At first he was coy. ‘Yes my brother,’ Salim the dealer smirked. ‘How many kilos you want?’ It had taken us only a day to find a man in Tanzania who would sell us ivory tusks from poached elephants. We met Salim in a Dar es Salaam hamburger joint and the whole exchange was ridiculously easy. I asked him: ‘How many kilos have you got?’
‘I have 50, 100, 200 kilo. How much you want?’
‘How about 200 kilos?’ I challenged. Salim licked his lips. At Tanzanian prices, this was worth $24,000. On the international black market, it could fetch $200,000. That meant dozens of dead elephants.
This week CITES (the Convention on International Trade in Endangered Species) quashed an appeal by African countries to relax a 20-year trade ban in ivory. Many conservationists argue that keeping ivory off the market will kill the trade in dead elephants’ tusks, but there is nothing to prove that on the ground in Tanzania.

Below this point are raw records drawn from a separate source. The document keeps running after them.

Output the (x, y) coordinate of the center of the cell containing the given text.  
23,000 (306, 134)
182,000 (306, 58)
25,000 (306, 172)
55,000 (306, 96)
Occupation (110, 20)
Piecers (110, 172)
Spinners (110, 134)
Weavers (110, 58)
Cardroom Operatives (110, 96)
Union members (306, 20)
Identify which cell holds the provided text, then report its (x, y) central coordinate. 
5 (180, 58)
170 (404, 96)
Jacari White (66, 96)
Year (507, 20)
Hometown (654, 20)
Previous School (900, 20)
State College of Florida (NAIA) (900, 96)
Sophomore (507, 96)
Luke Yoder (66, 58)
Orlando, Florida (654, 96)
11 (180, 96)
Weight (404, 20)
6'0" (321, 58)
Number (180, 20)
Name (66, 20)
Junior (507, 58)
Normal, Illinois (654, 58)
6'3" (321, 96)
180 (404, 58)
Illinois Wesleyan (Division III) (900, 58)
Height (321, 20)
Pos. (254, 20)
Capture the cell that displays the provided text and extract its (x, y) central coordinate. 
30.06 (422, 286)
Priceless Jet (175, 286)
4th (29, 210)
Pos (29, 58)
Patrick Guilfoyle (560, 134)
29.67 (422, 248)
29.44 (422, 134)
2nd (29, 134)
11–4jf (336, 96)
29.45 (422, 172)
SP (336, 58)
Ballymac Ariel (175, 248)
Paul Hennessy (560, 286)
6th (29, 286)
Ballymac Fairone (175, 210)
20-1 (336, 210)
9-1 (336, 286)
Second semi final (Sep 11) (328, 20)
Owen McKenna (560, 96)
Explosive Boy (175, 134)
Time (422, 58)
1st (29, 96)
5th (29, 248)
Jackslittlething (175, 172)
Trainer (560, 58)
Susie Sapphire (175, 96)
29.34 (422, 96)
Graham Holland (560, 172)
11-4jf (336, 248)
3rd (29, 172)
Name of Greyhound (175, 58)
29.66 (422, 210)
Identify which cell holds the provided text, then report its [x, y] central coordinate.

But even with a trade ban, what I witnessed with my TV producer Alex Nott while filming in East Africa suggests that the elephant population is in freefall. Tanzania’s wildlife chief Erasmus Tarimo recently called poaching in the Selous — the country’s biggest game reserve — ‘minimal’. But by the government’s own figures, the Selous has ‘lost’ 31,000 elephants in just three years.
The Selous still has 40,000 surviving elephants, but when I visited this huge wilderness I became sickened by seeing so many fresh elephant carcasses: bullet-riddled, heaving with maggots, skulls hacked up with axes where poachers extracted the tusks. And what astonished me was that this was going on under the noses of foreign tourists, each of them paying a fortune to visit Tanzania’s game parks.
Elephants are a ‘flagship’ species for wildlife tourism — Tanzania’s biggest foreign exchange earner. Tourism accounts for one fifth of the national GDP in one of the world’s most impoverished countries.